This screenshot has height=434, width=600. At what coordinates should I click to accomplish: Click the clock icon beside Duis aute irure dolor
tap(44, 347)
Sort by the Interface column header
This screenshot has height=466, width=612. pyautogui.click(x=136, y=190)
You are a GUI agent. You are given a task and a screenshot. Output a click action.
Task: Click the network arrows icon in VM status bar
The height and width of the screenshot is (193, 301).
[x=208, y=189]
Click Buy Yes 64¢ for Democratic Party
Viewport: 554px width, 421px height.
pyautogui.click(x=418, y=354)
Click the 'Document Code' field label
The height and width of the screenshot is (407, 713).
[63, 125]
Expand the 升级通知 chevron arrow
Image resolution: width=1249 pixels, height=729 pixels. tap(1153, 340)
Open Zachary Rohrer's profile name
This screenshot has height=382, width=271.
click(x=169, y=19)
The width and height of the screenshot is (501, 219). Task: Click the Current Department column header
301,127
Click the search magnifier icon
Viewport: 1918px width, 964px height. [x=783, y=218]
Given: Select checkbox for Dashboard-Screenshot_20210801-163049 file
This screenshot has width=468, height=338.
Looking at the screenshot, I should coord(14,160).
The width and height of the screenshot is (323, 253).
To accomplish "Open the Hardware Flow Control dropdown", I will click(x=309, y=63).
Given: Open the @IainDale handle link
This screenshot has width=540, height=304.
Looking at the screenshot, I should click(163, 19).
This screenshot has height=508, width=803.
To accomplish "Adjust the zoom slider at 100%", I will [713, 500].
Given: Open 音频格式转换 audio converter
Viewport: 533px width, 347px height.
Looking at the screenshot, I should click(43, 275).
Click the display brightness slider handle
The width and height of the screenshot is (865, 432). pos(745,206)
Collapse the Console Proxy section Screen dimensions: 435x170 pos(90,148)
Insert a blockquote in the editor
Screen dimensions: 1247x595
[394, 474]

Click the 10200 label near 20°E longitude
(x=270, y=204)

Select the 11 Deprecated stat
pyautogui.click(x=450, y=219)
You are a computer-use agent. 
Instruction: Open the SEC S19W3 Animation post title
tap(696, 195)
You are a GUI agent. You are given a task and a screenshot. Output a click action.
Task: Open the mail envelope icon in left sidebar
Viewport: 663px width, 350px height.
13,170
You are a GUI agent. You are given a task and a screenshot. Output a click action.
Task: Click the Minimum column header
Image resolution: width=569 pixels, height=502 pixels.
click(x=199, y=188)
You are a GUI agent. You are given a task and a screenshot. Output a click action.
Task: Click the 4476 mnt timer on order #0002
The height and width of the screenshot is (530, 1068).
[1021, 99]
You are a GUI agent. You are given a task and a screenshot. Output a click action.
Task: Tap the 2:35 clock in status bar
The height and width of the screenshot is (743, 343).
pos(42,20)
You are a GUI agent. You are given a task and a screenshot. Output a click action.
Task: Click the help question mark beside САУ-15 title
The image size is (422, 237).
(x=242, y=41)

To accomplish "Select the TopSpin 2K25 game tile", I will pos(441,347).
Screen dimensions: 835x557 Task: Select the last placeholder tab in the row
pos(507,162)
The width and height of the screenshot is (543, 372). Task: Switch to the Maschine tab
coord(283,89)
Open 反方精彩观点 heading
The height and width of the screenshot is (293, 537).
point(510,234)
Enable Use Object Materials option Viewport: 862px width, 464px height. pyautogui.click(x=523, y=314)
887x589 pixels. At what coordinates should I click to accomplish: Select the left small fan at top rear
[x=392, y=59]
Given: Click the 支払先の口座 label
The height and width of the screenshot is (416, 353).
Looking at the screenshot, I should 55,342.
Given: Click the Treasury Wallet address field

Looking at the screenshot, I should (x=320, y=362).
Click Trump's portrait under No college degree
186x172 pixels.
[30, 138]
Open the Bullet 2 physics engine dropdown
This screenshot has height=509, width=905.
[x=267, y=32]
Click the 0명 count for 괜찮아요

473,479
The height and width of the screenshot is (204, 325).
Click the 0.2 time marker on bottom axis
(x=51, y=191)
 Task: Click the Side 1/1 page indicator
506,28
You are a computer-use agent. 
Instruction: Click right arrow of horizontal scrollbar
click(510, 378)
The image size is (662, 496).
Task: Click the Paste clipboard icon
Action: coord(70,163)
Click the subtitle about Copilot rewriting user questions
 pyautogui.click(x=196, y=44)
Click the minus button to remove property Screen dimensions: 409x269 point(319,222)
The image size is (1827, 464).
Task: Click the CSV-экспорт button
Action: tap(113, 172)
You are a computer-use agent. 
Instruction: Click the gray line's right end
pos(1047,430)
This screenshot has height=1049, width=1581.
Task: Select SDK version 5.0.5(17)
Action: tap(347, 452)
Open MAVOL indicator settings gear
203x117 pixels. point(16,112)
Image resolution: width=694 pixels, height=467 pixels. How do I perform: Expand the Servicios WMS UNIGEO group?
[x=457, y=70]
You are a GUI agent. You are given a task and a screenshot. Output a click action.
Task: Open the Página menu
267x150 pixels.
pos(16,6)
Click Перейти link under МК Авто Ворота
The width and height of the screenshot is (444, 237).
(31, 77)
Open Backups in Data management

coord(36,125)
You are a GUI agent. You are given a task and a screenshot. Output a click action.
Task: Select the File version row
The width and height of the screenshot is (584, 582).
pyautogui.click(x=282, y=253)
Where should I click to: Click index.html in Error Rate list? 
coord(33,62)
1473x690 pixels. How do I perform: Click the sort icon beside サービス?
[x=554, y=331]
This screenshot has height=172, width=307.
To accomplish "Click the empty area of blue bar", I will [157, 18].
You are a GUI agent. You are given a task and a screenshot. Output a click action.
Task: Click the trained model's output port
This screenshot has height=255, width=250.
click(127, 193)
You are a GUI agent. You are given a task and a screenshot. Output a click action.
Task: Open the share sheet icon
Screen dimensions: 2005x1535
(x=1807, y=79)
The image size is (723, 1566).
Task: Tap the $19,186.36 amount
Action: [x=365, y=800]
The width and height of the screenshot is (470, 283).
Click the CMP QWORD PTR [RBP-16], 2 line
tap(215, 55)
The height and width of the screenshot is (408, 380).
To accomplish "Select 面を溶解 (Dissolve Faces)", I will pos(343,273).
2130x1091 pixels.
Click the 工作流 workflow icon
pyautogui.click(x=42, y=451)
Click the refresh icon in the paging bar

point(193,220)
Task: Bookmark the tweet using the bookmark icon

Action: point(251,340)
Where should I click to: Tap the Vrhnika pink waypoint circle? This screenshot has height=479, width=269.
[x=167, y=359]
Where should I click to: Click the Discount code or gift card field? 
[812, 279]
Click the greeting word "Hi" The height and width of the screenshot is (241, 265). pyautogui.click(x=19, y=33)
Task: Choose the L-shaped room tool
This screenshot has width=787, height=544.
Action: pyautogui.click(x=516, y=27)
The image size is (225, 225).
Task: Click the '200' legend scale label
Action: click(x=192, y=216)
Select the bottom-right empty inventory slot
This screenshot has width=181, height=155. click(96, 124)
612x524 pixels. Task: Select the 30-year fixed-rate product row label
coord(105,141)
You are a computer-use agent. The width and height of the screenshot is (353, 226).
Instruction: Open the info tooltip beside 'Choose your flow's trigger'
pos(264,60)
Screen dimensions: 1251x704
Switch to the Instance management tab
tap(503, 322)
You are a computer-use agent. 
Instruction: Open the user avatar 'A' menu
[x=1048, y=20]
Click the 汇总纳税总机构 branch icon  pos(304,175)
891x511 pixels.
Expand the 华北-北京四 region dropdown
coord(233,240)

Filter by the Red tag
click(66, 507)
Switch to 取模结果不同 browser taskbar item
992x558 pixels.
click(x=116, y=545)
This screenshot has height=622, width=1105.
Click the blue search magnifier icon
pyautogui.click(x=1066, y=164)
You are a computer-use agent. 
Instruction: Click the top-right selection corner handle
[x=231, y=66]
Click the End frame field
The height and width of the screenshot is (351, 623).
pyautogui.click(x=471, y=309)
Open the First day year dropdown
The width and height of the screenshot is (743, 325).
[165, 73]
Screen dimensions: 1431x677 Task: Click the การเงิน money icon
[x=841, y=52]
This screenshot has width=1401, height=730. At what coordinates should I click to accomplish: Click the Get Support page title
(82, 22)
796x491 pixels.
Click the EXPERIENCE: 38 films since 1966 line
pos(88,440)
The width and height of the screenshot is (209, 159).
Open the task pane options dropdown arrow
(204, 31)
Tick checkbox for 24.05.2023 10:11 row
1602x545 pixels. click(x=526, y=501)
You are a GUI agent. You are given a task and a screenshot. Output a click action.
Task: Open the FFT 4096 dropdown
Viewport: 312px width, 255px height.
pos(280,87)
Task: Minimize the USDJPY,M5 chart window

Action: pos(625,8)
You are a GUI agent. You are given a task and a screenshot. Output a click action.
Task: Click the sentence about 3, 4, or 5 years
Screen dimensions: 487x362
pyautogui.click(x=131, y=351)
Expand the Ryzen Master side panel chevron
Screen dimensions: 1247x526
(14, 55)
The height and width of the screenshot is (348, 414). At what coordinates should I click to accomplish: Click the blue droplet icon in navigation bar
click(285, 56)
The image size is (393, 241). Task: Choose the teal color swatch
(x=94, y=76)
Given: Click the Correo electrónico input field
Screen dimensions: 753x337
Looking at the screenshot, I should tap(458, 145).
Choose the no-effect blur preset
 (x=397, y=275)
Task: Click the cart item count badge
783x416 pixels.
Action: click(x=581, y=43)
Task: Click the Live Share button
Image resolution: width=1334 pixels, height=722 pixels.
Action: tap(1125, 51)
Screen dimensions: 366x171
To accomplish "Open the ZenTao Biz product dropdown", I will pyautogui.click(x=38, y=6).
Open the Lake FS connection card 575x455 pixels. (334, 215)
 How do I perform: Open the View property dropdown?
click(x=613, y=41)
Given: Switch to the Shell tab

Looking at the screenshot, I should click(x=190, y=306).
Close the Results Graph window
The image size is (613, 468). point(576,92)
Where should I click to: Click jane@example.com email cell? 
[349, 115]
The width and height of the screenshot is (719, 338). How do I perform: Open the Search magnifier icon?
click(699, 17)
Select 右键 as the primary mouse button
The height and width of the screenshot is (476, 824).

> What is needed: Write out the data again, starting with the line that contains "Select the bottom-right empty inventory slot" and going through the line that contains "pos(264,60)". Swap "tooltip" for "popover", leave everything else unchanged, and give only those lines.

> Expected answer:
Select the bottom-right empty inventory slot
This screenshot has width=181, height=155. click(96, 124)
612x524 pixels. Task: Select the 30-year fixed-rate product row label
coord(105,141)
You are a computer-use agent. The width and height of the screenshot is (353, 226).
Instruction: Open the info popover beside 'Choose your flow's trigger'
pos(264,60)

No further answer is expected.